Trees cannot be thrust into a rough soil at random and expected to flourish. They should be planted in well-worked soil, well enriched. If they cannot be set out immediately upon receipt, the first step is to prevent their roots from drying out in the air. This may be done by "heeling in" the trees - that is, burying the roots in fresh earth and packing it enough to exclude the air. Evergreens in particular, which are always transplanted with a base of earth about the roots, are very easily killed by allowing the roots to become dry. Before planting cut off the ends of all broken or mutilated roots; if it is a broadleaf tree, prune the tree to a few main branches and shorten these. Evergreen trees should not be pruned. Dig holes at least three feet in diameter and two feet deep. If the soil is poor, they should be four feet in diameter. Make the sides perpendicular and the bottom flat. Break up the soil in the bottom to the depth of the spade blade. Spread on the bottom 12 or 15 inches of good topsoil, free from sods or other undecomposed vegetable matter. On the top of this layer spread out the roots of the tree with none of them in a cramped position and cover them with two or three inches of fine topsoil. Firm the soil about the roots, water lightly, and after the water soaks in fill the hole with good earth, continuing to firm it, but leaving the surface loose and a little higher than the surface of the surrounding soil.

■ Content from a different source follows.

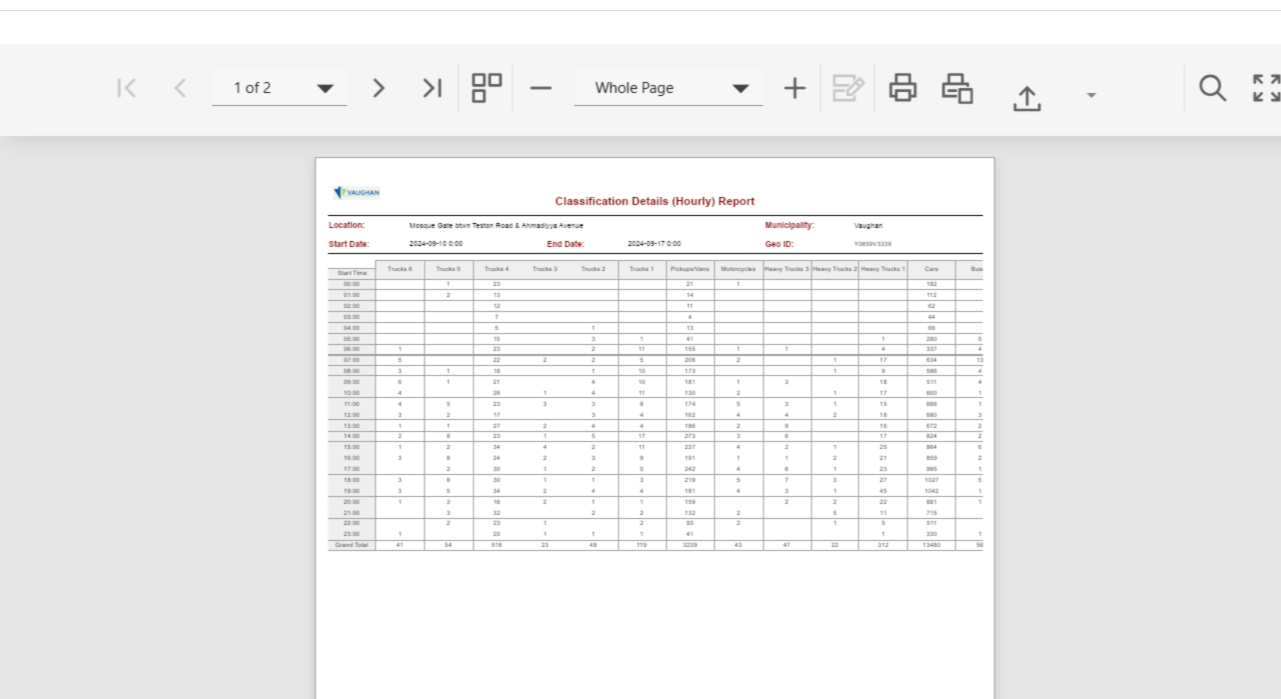Jump to the last page
The image size is (1281, 699).
point(432,88)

When planted the trees should stand about one inch deeper than they stood in the nursery. They should be planted far enough apart so that at maturity they will not be crowded. This is especially important, for the trees will not grow well unless they have an adequate supply of light and moisture.
Young trees should not only be properly transplanted but should be cared for until they become so well established that they will grow without danger of dying of neglect.